Wu, Wei; Wu, Chaohua; Gao, Shangkai; Liu, Baolin; Li, Yuanqing; Gao, Xiaorong.
Afiliação
  • Wu W; Department of Biomedical Engineering, Tsinghua University, Beijing 100084, China; College of Automation Science and Engineering, South China University of Technology, Guangzhou 510640, China. Electronic address: auweiwu@scut.edu.cn.
  • Wu C; Department of Biomedical Engineering, Tsinghua University, Beijing 100084, China. Electronic address: xs.wuchaohua@gmail.com.
  • Gao S; Department of Biomedical Engineering, Tsinghua University, Beijing 100084, China.
  • Liu B; School of Computer Science and Technology, Tianjin University, Tianjin 300072, China.
  • Li Y; College of Automation Science and Engineering, South China University of Technology, Guangzhou 510640, China.
  • Gao X; Department of Biomedical Engineering, Tsinghua University, Beijing 100084, China. Electronic address: gxr-dea@tsinghua.edu.cn.

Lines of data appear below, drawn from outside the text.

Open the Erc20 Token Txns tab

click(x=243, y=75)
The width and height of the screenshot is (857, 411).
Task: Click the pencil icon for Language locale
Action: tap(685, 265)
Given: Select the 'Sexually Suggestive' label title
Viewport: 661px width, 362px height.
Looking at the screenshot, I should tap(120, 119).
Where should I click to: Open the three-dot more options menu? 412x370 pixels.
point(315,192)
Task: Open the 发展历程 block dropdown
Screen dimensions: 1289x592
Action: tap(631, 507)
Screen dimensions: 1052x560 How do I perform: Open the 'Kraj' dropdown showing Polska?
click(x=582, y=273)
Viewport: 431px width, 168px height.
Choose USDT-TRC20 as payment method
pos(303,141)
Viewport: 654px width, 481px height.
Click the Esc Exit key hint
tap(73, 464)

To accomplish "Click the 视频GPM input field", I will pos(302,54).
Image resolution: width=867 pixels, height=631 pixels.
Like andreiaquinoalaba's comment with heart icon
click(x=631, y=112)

Neuroimage ; 88: 319-39, 2014 Mar.
Article em En | MEDLINE | ID: mdl-24333395
ABSTRACT
Extraction and separation of functionally different event-related potentials (ERPs) from electroencephalography (EEG) is a long-standing problem in cognitive neuroscience. In this paper, we propose a Bayesian spatio-temporal model for estimating ERP components from multichannel EEG recorded under multiple experimental conditions. The model isolates the spatially and temporally overlapping ERP components by utilizing their phase-locking structure and the inter-condition non-stationarity structure of their amplitudes and latencies. Critically, unlike in previous multilinear algorithms, the non-phase-locked background EEGs are modeled as spatially correlated and non-isotropic signals. A variational algorithm was developed for approximate Bayesian inference of the proposed model, with the effective number of ERP components automatically determined as a part of the algorithm. The utility of the algorithm is demonstrated with applications to synthetic data and the EEG data collected from 13 subjects during a face inversion experiment. The results show that our algorithm more accurately and reliably estimates the spatio-temporal patterns, amplitudes, and latencies of the underlying ERP components in comparison with several state-of-the-art algorithms.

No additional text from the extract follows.